Gazze’de yaşanan son gelişmeler çerçevesinde, Türkiye’nin İsrailli asker Hadar Goldin’in cenazesinin iadesinde önemli rol oynadığı ifade edildi. Türk yetkililer, bu sürecin Hamas’ın ateşkese olan bağlılığını gösterdiğini vurguluyor. Aynı zamanda, yaklaşık 200 Hamas mensubunun güvenli şekilde Gazze dışına çıkarılmasına yönelik görüşmelerde de Türkiye’nin arabuluculuk yaptığı ileri sürüldü.
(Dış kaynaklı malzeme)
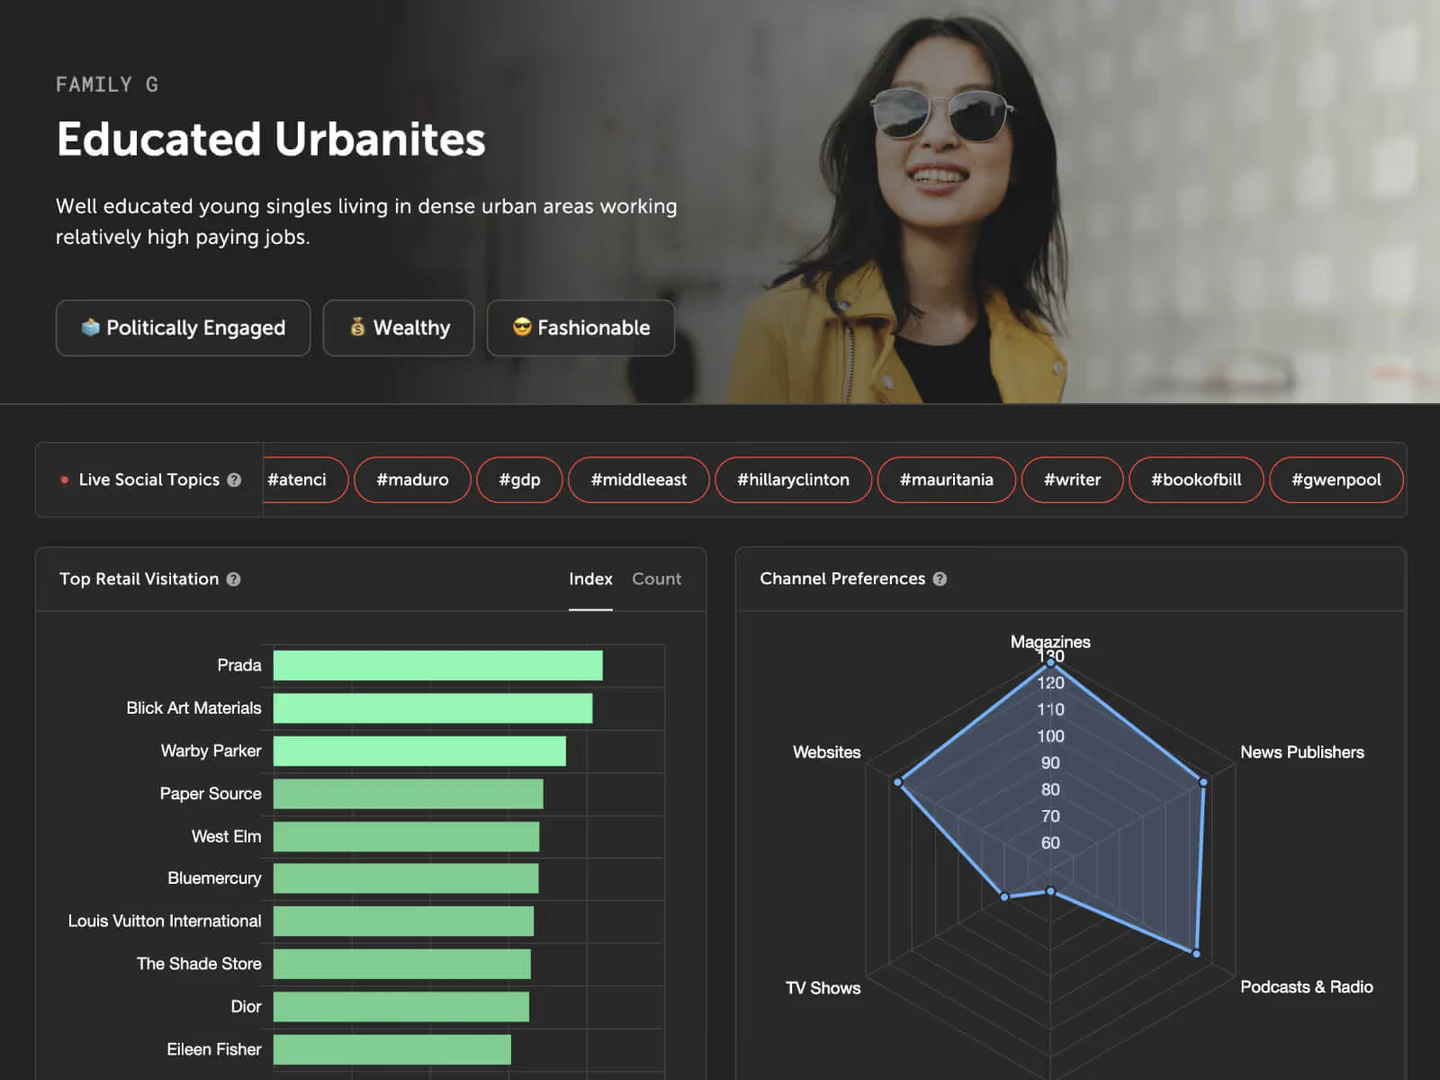
Task: Toggle the #bookofbill topic filter
Action: [x=1196, y=479]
Kara Kuvvetleri’nden yaklaşık 1.000 askerin gönüllü olduğu belirtilen Gazze görev gücüne, muharip birliklerin yanı sıra mühendislik, lojistik ve patlayıcı imha birimlerinden de personel katılacak. Deniz unsurlarının katılımı ise henüz netleşmedi.

Türk yetkililer, bu görevin uluslararası iş birliğiyle yürütüleceğini ve tek taraflı bir askeri konuşlanma olmayacağını vurguluyor. Ankara’nın bölgedeki varlığının istikrarı sağlayacağı ve olası gerilimleri önleyeceği ifade ediliyor.
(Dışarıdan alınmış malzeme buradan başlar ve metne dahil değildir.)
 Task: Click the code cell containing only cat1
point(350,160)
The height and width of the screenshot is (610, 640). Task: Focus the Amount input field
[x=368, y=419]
Güç yapısının ve görev tanımının netleşmesi için, BM ve bölgesel aktörlerle yürütülen müzakerelerin sonuçları bekleniyor. Türk kaynaklar, İsrail’in barış gücünü şekillendirme çabalarının, süreci kendi lehine manipüle etme amacı taşıdığını savunuyor.

Barış planı kapsamında hazırlanan BM taslağında, Hamas’ın gerekirse “zorla silahsızlandırılması”na izin verilmesi öngörülüyor. Bu durum, birçok Arap ve Müslüman ülke gibi Türkiye’nin de tepkisine neden oldu. Ankara, görevin asıl amacının sınır güvenliği ve yeniden inşa çalışmaları olması gerektiğini savunuyor.
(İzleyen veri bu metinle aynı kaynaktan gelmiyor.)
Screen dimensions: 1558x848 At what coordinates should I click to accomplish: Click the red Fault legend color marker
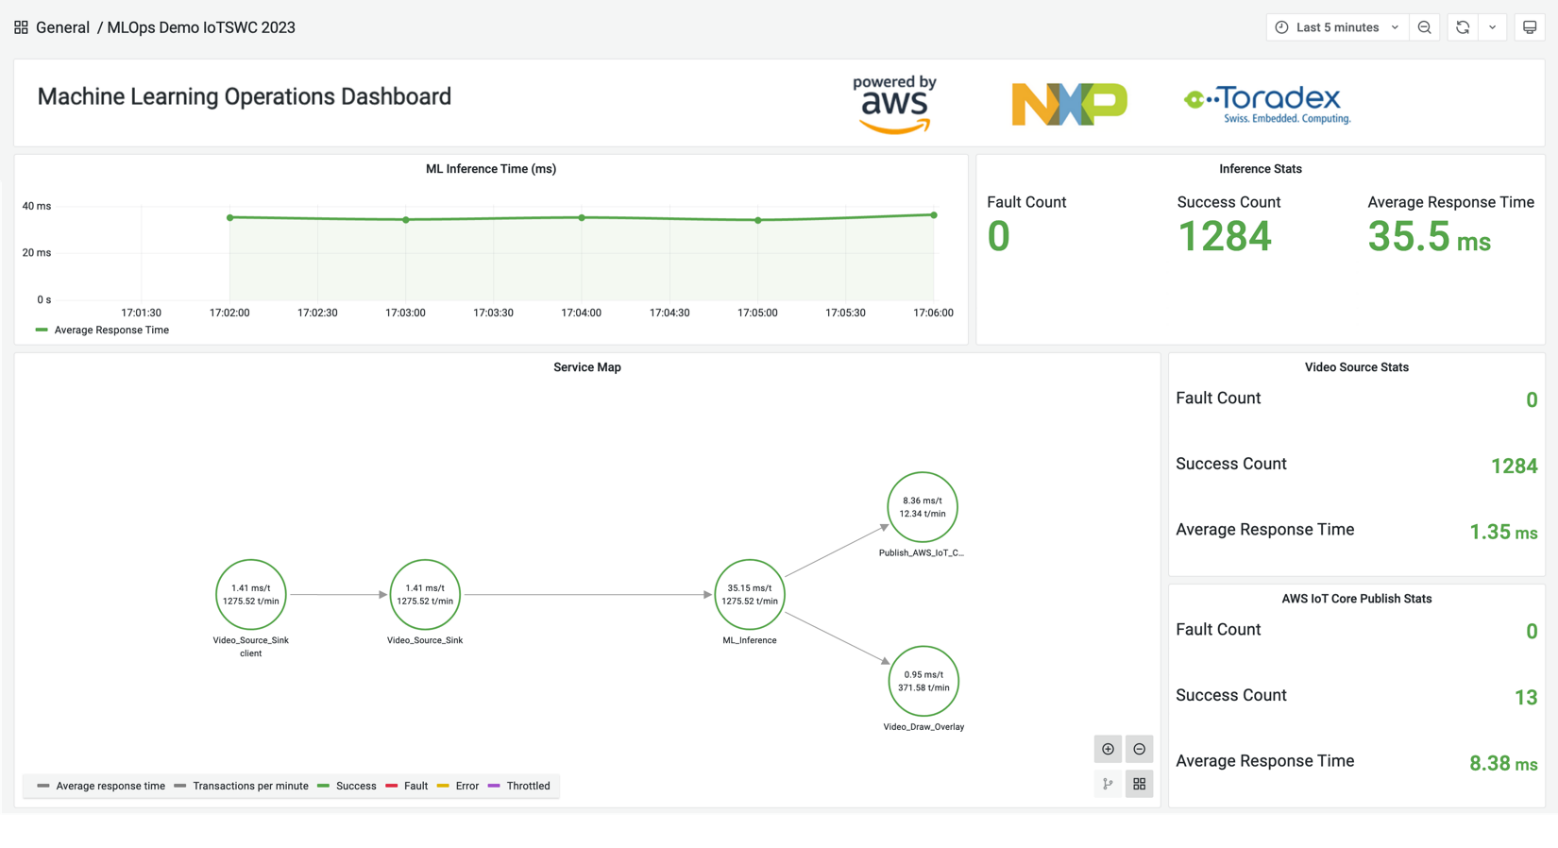pos(390,786)
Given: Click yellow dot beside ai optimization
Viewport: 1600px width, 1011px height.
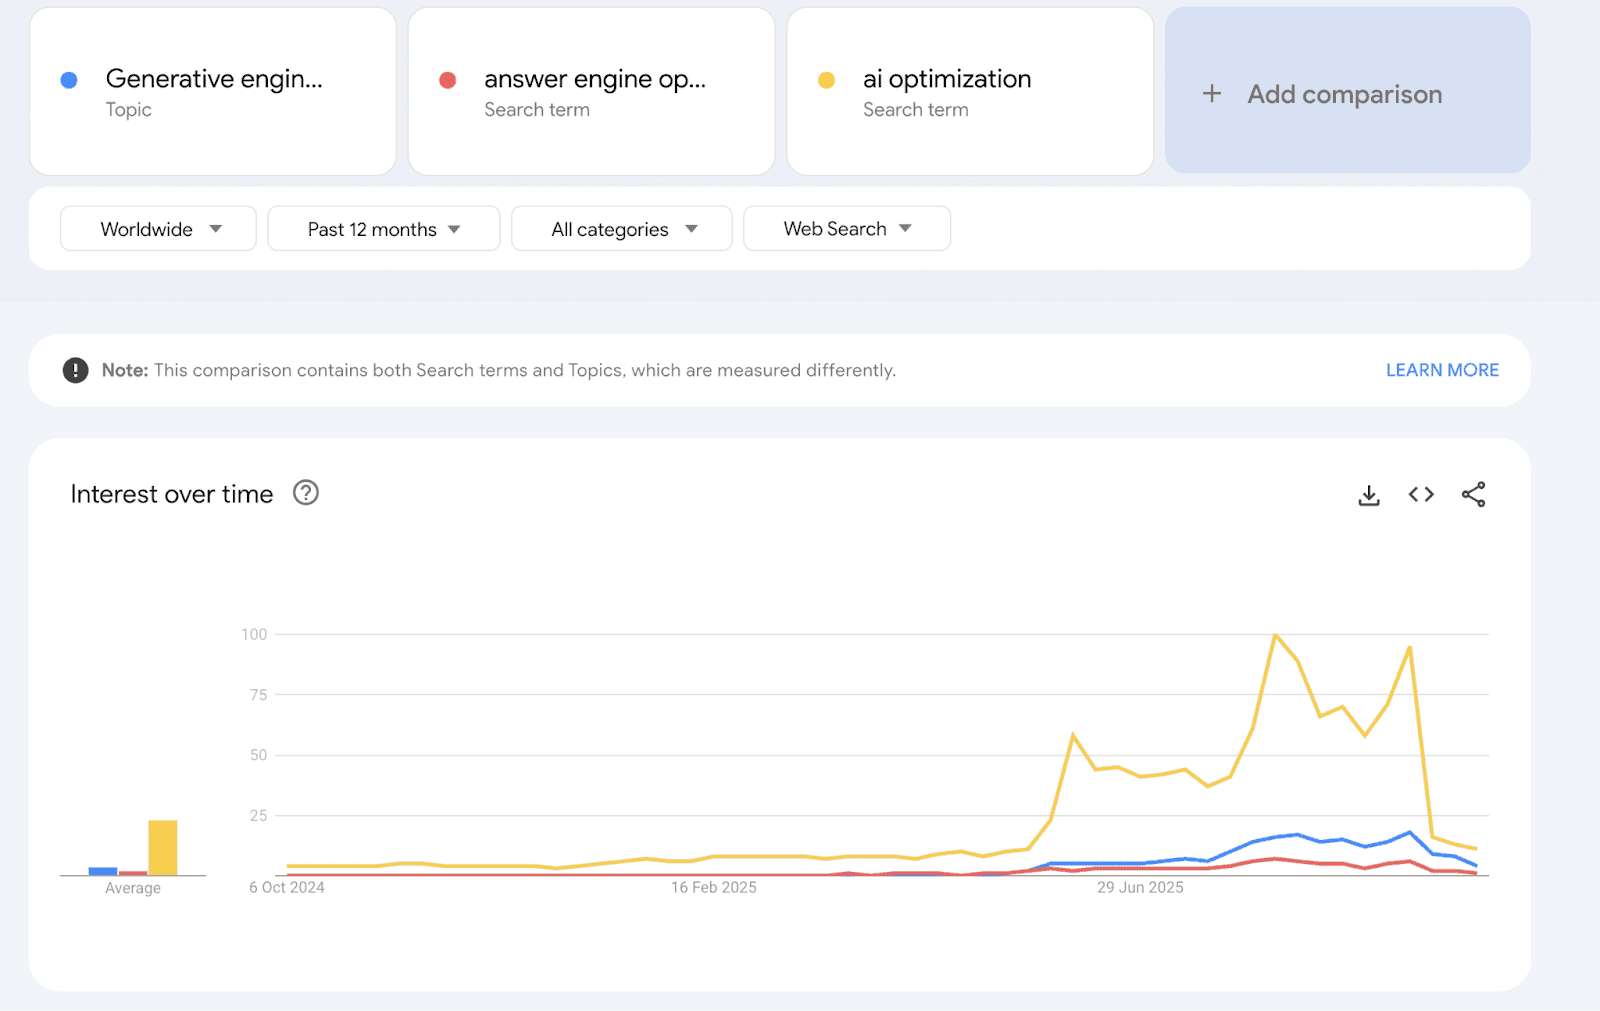Looking at the screenshot, I should (x=826, y=80).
Dışişleri Bakanı Hakan Fidan, Türkiye’nin barış gücüne katılımının BM Güvenlik Konseyi’nin açık bir yetki tanımlamasına bağlı olduğunu açıklarken; Cumhurbaşkanı Recep Tayyip Erdoğan, gerekmesi halinde Türkiye’nin bu görevde yer alabileceğini belirtti. Hem Türkiye hem Mısır, planın Hamas ile çatışmaya yol açabilecek unsurlarına karşı çıkıyor.

Donald Trump ise barış gücünü “kalıcı barışın anahtarı” olarak tanımlayarak BM onayının yakında alınacağını iddia etti. Ayrıca operasyonu yönetecek “Barış Kurulu”na başkanlık edeceğini de duyurdu. ABD’nin, insani yardımları yöneten ana otorite olarak İsrail’in yerini alacağı ve yeni bir askeri koordinasyon merkezi kurduğu bildirildi.